__What you should do__:
From the line containing "1057x777 pixels." through the end of the material below, output each line exactly as written, with pictures excluded.

○ ○ ○ ○ ○

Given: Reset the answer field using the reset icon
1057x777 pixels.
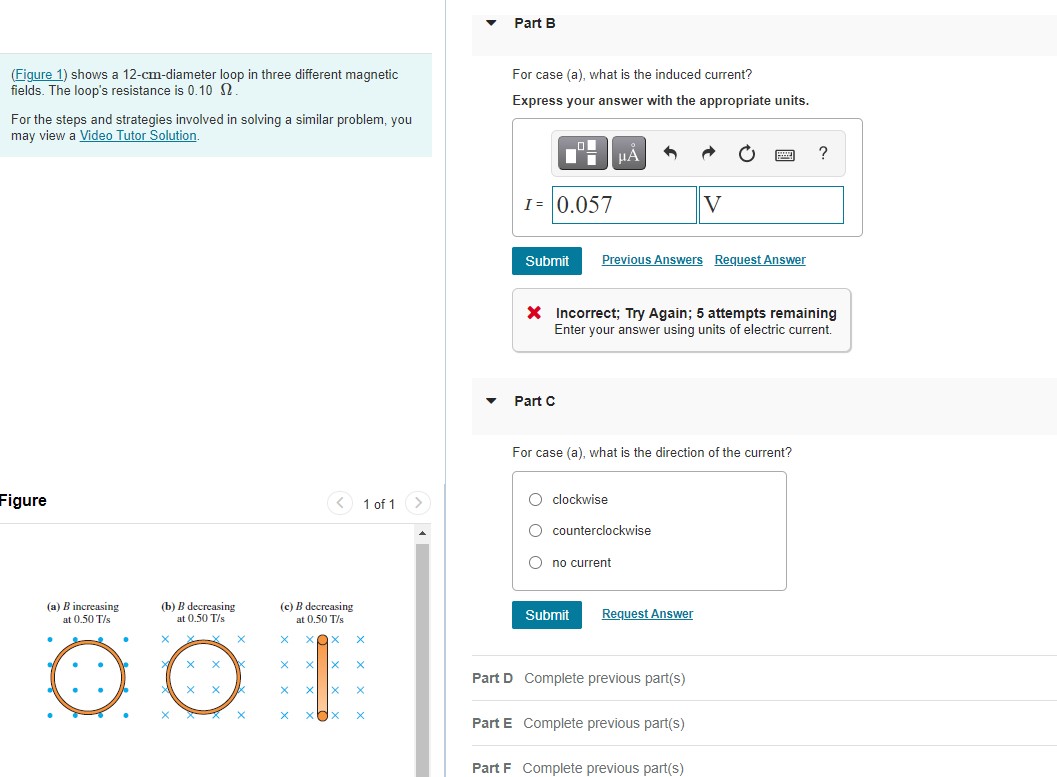Looking at the screenshot, I should 744,153.
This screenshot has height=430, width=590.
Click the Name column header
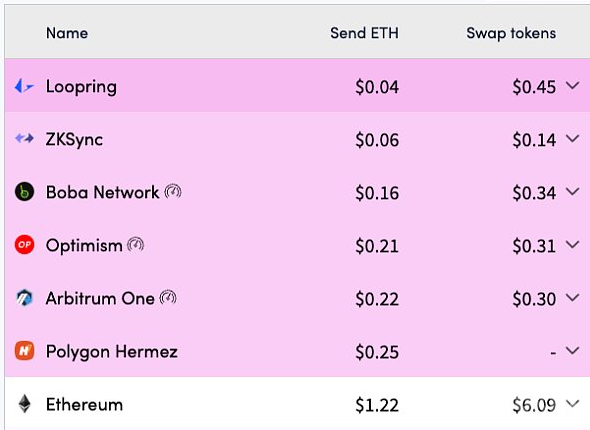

○ ○ ○ ○ ○

__Task answer__:
1057x777 pixels.
Looking at the screenshot, I should 744,153.
This screenshot has height=430, width=590.
Click the Name column header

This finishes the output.